» Records to use:
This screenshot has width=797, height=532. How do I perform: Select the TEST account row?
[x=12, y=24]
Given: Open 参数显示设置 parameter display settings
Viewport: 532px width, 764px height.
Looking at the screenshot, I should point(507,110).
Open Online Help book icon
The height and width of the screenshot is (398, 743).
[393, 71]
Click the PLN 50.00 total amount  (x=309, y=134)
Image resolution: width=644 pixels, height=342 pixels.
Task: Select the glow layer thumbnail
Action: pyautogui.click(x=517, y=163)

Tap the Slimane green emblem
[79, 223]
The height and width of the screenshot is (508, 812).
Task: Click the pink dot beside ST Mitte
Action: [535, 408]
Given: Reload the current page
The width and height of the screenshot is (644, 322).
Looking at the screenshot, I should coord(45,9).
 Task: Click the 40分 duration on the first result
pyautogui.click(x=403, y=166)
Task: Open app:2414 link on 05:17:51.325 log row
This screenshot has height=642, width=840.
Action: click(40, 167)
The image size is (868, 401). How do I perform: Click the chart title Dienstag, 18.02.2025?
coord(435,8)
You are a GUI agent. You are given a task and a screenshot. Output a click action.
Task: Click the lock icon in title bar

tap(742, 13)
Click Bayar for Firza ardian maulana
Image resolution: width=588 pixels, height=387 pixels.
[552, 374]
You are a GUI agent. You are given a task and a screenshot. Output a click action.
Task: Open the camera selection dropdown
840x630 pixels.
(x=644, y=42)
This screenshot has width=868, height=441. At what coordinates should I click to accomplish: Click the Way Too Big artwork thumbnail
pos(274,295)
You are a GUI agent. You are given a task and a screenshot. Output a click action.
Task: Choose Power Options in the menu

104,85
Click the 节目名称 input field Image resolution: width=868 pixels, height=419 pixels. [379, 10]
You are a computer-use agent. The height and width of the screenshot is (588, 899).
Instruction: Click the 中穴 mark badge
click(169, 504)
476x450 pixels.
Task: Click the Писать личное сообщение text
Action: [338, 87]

» To do:
Copy out the entire listing exactly.

» Exercise result:
This screenshot has width=797, height=532. How do I perform: Select the TEST account row?
[x=12, y=24]
Given: Open 参数显示设置 parameter display settings
Viewport: 532px width, 764px height.
Looking at the screenshot, I should point(507,110).
Open Online Help book icon
The height and width of the screenshot is (398, 743).
[393, 71]
Click the PLN 50.00 total amount  (x=309, y=134)
Image resolution: width=644 pixels, height=342 pixels.
Task: Select the glow layer thumbnail
Action: pyautogui.click(x=517, y=163)

Tap the Slimane green emblem
[79, 223]
The height and width of the screenshot is (508, 812).
Task: Click the pink dot beside ST Mitte
Action: [535, 408]
Given: Reload the current page
The width and height of the screenshot is (644, 322).
Looking at the screenshot, I should coord(45,9).
 Task: Click the 40分 duration on the first result
pyautogui.click(x=403, y=166)
Task: Open app:2414 link on 05:17:51.325 log row
This screenshot has height=642, width=840.
Action: click(40, 167)
The image size is (868, 401). How do I perform: Click the chart title Dienstag, 18.02.2025?
coord(435,8)
You are a GUI agent. You are given a task and a screenshot. Output a click action.
Task: Click the lock icon in title bar

tap(742, 13)
Click Bayar for Firza ardian maulana
Image resolution: width=588 pixels, height=387 pixels.
[552, 374]
You are a GUI agent. You are given a task and a screenshot. Output a click action.
Task: Open the camera selection dropdown
840x630 pixels.
(x=644, y=42)
This screenshot has width=868, height=441. At what coordinates should I click to accomplish: Click the Way Too Big artwork thumbnail
pos(274,295)
You are a GUI agent. You are given a task and a screenshot. Output a click action.
Task: Choose Power Options in the menu

104,85
Click the 节目名称 input field Image resolution: width=868 pixels, height=419 pixels. [379, 10]
You are a computer-use agent. The height and width of the screenshot is (588, 899).
Instruction: Click the 中穴 mark badge
click(169, 504)
476x450 pixels.
Task: Click the Писать личное сообщение text
Action: [338, 87]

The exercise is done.